Thursday, April 2, 2009

Being an asshole > Being the nice guy

No Silver, this isnt like your asshole rant, cause you are an asshole. But I love you!

I am 29 years old. For my entire life I have lived with another person. Whether it be with my parents, my college roommates, or random strangers throughout the years; there has not been a moment that I haven't had someone else living in my natural abode. Due to this fact I have had extensive experience with various personality types, conflict negotiation, and friendship bonding's. But ultimately all these living arrangements have ended up with me wanting to take a shovel to my roommates head and abandon them to the world without looking back. Am I an asshole? No, not particularly. In fact I think I am an extremely easygoing, likable person these days. But then certain people bring out a side of me that I thought I killed years ago, a side of me from my younger days where on the drop of a dime I would turn into a pissed off animal, and more likely than not punch you in the face. No, I was never a hardass or a complete asshole. But without a seconds hesitation if I was disrespected or a friend on mine was disrespected it wouldn't end in a verbal compromise, but rather a full fledged fight. This was the way it was where I grew up.

Not so long ago, in a galaxy close close to home, I was a very different person than I am today. I had a whole different life. I had a different perspective on the world and a VERY different social life. I moved to Arizona 6 years ago from Michigan. I left a state that was in serious decline long before the current situation that our entire country faces today. I left to start a new life in a place where everything was fresh, where jobs and new companies were forming every week, and opportunities were everywhere. It was the hardest decision I ever made because I was leaving behind everyone I had ever known. All of my closest friends whom I had known since the 6th grade, and everyone I had met throughout the following years I left behind with the sad realization that this was what was best for me in the long run. The early years I lived here in Arizona were exciting, refreshing, and entertaining. But professionally I wasn't gaining any ground. I spent a lot more time bar hopping and drinking than I did working, which ultimately led me to a path where I had to give up alcohol completely. It was around this time that I became an online gamer. It provided a safe, fun, (more often than not) friendly atmosphere for me to spend time, away from bars and generally away from trouble.

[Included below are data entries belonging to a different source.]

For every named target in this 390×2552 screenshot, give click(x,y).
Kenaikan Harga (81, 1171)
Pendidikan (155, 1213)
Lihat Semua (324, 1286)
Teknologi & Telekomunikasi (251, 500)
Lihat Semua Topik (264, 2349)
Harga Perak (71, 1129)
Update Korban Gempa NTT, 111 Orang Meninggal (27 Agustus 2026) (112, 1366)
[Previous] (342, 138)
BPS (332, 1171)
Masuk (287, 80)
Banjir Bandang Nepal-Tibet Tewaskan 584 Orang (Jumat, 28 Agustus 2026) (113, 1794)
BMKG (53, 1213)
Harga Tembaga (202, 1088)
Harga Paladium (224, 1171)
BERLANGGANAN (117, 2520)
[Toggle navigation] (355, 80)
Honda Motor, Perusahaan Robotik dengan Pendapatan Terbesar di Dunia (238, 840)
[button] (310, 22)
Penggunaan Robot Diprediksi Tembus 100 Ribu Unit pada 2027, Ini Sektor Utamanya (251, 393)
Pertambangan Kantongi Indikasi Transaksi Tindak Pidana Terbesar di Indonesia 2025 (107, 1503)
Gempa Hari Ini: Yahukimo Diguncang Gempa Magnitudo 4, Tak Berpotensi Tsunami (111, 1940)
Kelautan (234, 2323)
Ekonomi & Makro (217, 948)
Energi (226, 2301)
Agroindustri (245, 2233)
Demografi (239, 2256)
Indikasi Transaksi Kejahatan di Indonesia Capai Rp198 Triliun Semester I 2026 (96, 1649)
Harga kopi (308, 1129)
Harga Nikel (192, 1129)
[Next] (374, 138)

Why this brief history of my past, and what does it have to do with what I was saying about roommates? Well, after I gave up drinking I started to become another person. One that became a lot more easy-going, less aggressive, and passive. Ultimately my personality has never changed, but my temperament has. Which has led certain people to react to me in ways that they wouldnt even contemplate had they met me in my earlier years. When I say that I dont mean that I get "walked-on", but I let things go in order to maintain peace which ultimately has led others to act differently than they would with someone who was more abrasive.

I bring this up because my current roommate has awakened that part of me that I had buried years ago through his disrespect, sloppiness, and utter inconsideration of the fact that he lives with someone else. It was because of my amicable "whatever" attitude that this person felt he could do whatever he pleased without any repercussions from me because I was just a pushover. But he misinterpreted my attempt at being nice and friendly with weakness and someone who would be easily manipulated. It wasn't until I lost my cool and went completely apeshit on him that he finally stopped his bullshit. Its pretty ridiculous that someone needs to be a complete prick in order to get a point across, but ultimately that is what some people need. The lesson I have learned through this is that even the side of you that you dislike has its uses and necessity, and while I dont intend to become that person on a full time basis, it is a weapon that I will keep at my side because frankly in more cases than not its better to be an asshole than it is to be a nice guy. So fuck you, but have a nice day.